A final word on genetic diversity. What they call Prochlorococcus marinus is a sort of universe in itself. Small cell has a small genome - 2,000 genes = about half that of E.coli - but the genetic complement = biochemical capability is wildly different between any tow randomly selected individuals from the "same species". When the US Dept Energy were planning to sequence the genome of Prochlorococcus marinus Chisholm insisted that they sequence two different genomes, to get a handle on 'allowable variability' in the species. Now there are 40 ecotypes fully sequenced. They all have a core genome of about 1,300 genes which make the proteins to do the 'housekeeping' tasks all living cells do every day. The rest - the flexi-genome - do different things, presumably related to the peculiar niche in which they serve/thrive. 200 m down is really different from 2 m down and the concentration of phosphorus is 10x different between the Atlantic and the Pacific.  If you sequence a genome and find nitrate reductase, then you know that bug will do well near an estuary where nitrate is flooding off the agricultural land upstream. With Prochlorococcus every time they sequence another isolate they find dozens or hundreds of new genes with novel functions. Collectively they have a "pan-genome" of 80,000 genes making them 4x more complex than, say, humans.

But then, my mentor Lynn Margulis [prev] often said that, given the astonishing diversity of life on Earth,  all mammals are 'essentially the same', each of these 5,000 furry lactating viviparous species are trifling variants on the same fundamental system.
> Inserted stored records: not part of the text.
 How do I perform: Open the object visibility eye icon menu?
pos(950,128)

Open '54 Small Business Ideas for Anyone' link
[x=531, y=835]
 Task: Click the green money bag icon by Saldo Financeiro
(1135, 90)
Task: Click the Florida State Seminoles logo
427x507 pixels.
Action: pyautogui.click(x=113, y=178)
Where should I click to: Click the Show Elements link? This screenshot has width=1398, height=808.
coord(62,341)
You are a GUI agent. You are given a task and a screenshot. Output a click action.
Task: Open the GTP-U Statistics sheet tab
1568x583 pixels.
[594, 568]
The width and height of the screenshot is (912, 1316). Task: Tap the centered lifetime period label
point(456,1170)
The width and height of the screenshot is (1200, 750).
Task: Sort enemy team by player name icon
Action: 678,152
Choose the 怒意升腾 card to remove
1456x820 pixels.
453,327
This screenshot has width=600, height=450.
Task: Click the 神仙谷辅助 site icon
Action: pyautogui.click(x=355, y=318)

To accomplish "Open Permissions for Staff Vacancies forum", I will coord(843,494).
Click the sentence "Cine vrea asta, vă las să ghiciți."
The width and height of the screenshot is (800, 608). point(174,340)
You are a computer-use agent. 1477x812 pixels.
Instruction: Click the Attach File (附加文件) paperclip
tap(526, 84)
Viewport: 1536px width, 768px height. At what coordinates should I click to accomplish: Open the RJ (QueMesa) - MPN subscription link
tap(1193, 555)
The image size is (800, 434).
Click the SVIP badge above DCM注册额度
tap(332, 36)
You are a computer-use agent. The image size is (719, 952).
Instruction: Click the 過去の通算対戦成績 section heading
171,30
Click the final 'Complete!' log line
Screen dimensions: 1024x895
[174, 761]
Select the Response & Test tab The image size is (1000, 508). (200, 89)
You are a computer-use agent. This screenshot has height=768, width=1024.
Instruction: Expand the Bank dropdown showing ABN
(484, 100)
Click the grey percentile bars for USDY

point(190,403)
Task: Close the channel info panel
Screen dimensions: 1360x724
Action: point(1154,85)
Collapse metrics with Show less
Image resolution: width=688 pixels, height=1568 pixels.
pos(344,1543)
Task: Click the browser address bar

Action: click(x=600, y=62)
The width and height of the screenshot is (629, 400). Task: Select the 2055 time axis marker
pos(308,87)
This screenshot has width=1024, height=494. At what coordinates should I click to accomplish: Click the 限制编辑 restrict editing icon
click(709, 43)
Molecular genetic comparisons have shown that there are several extra species of giraffe, rhinoceros and elephant and we now lose sleep over the likelihood that we cannot save them all from poaching and habitat destruction. On the Margulis 'essentially the same' argument we could lose all members of all three mammals and it will have less impact [biochemical, ecological, evolutionary] than the loss of a small fraction of the variants that are currently binned into species Prochlorococcus marinus. Bonnets off to Dr Chisholm for comtinuing to bowl this hoop along the road!